DATASET CONTENT START
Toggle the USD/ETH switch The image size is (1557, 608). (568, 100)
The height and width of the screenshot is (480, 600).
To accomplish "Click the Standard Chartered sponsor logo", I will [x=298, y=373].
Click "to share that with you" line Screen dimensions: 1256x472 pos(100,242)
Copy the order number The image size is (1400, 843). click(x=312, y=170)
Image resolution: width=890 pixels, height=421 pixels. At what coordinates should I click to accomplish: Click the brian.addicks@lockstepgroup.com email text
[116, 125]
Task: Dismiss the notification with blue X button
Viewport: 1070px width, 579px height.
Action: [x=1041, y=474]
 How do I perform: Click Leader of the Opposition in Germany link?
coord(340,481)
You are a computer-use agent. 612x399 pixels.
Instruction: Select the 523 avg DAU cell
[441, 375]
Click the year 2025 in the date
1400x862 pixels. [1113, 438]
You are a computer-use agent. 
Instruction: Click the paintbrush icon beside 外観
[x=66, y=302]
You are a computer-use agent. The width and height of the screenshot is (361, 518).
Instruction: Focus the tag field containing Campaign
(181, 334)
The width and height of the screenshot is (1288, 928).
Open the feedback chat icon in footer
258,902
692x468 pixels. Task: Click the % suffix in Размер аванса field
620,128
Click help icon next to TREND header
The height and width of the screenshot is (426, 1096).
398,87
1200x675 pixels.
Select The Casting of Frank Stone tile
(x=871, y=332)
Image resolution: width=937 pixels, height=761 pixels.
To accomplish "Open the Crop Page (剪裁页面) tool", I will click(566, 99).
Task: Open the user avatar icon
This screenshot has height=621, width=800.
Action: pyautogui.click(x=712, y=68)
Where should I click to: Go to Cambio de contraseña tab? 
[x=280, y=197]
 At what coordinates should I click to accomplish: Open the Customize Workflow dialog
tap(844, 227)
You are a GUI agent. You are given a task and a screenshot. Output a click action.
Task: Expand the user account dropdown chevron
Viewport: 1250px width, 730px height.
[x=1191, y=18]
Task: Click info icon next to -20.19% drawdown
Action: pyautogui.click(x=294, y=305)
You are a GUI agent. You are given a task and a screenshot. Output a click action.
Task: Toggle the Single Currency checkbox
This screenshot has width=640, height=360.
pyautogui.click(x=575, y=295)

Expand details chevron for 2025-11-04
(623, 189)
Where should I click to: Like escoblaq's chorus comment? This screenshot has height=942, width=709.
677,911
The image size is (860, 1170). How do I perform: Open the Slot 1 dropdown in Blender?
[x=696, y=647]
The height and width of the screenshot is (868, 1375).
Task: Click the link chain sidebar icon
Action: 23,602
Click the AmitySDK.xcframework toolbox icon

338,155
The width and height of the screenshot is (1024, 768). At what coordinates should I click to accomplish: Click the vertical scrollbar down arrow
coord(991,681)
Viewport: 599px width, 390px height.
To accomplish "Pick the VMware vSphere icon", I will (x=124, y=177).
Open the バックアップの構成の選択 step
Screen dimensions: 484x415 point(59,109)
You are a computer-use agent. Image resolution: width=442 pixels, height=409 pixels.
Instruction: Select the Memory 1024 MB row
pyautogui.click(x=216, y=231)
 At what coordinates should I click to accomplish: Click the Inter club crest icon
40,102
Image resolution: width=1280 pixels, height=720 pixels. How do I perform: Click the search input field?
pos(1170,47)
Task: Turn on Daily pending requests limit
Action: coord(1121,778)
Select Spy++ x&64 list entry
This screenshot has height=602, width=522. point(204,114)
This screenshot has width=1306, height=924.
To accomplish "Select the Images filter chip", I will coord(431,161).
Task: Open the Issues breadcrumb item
DATASET CONTENT END
Transcribe all the material exactly.

Toggle the USD/ETH switch The image size is (1557, 608). (568, 100)
The height and width of the screenshot is (480, 600).
To accomplish "Click the Standard Chartered sponsor logo", I will [x=298, y=373].
Click "to share that with you" line Screen dimensions: 1256x472 pos(100,242)
Copy the order number The image size is (1400, 843). click(x=312, y=170)
Image resolution: width=890 pixels, height=421 pixels. At what coordinates should I click to accomplish: Click the brian.addicks@lockstepgroup.com email text
[116, 125]
Task: Dismiss the notification with blue X button
Viewport: 1070px width, 579px height.
Action: [x=1041, y=474]
 How do I perform: Click Leader of the Opposition in Germany link?
coord(340,481)
You are a computer-use agent. 612x399 pixels.
Instruction: Select the 523 avg DAU cell
[441, 375]
Click the year 2025 in the date
1400x862 pixels. [1113, 438]
You are a computer-use agent. 
Instruction: Click the paintbrush icon beside 外観
[x=66, y=302]
You are a computer-use agent. The width and height of the screenshot is (361, 518).
Instruction: Focus the tag field containing Campaign
(181, 334)
The width and height of the screenshot is (1288, 928).
Open the feedback chat icon in footer
258,902
692x468 pixels. Task: Click the % suffix in Размер аванса field
620,128
Click help icon next to TREND header
The height and width of the screenshot is (426, 1096).
398,87
1200x675 pixels.
Select The Casting of Frank Stone tile
(x=871, y=332)
Image resolution: width=937 pixels, height=761 pixels.
To accomplish "Open the Crop Page (剪裁页面) tool", I will click(566, 99).
Task: Open the user avatar icon
This screenshot has height=621, width=800.
Action: pyautogui.click(x=712, y=68)
Where should I click to: Go to Cambio de contraseña tab? 
[x=280, y=197]
 At what coordinates should I click to accomplish: Open the Customize Workflow dialog
tap(844, 227)
You are a GUI agent. You are given a task and a screenshot. Output a click action.
Task: Expand the user account dropdown chevron
Viewport: 1250px width, 730px height.
[x=1191, y=18]
Task: Click info icon next to -20.19% drawdown
Action: pyautogui.click(x=294, y=305)
You are a GUI agent. You are given a task and a screenshot. Output a click action.
Task: Toggle the Single Currency checkbox
This screenshot has width=640, height=360.
pyautogui.click(x=575, y=295)

Expand details chevron for 2025-11-04
(623, 189)
Where should I click to: Like escoblaq's chorus comment? This screenshot has height=942, width=709.
677,911
The image size is (860, 1170). How do I perform: Open the Slot 1 dropdown in Blender?
[x=696, y=647]
The height and width of the screenshot is (868, 1375).
Task: Click the link chain sidebar icon
Action: 23,602
Click the AmitySDK.xcframework toolbox icon

338,155
The width and height of the screenshot is (1024, 768). At what coordinates should I click to accomplish: Click the vertical scrollbar down arrow
coord(991,681)
Viewport: 599px width, 390px height.
To accomplish "Pick the VMware vSphere icon", I will (x=124, y=177).
Open the バックアップの構成の選択 step
Screen dimensions: 484x415 point(59,109)
You are a computer-use agent. Image resolution: width=442 pixels, height=409 pixels.
Instruction: Select the Memory 1024 MB row
pyautogui.click(x=216, y=231)
 At what coordinates should I click to accomplish: Click the Inter club crest icon
40,102
Image resolution: width=1280 pixels, height=720 pixels. How do I perform: Click the search input field?
pos(1170,47)
Task: Turn on Daily pending requests limit
Action: coord(1121,778)
Select Spy++ x&64 list entry
This screenshot has height=602, width=522. point(204,114)
This screenshot has width=1306, height=924.
To accomplish "Select the Images filter chip", I will coord(431,161).
Task: Open the Issues breadcrumb item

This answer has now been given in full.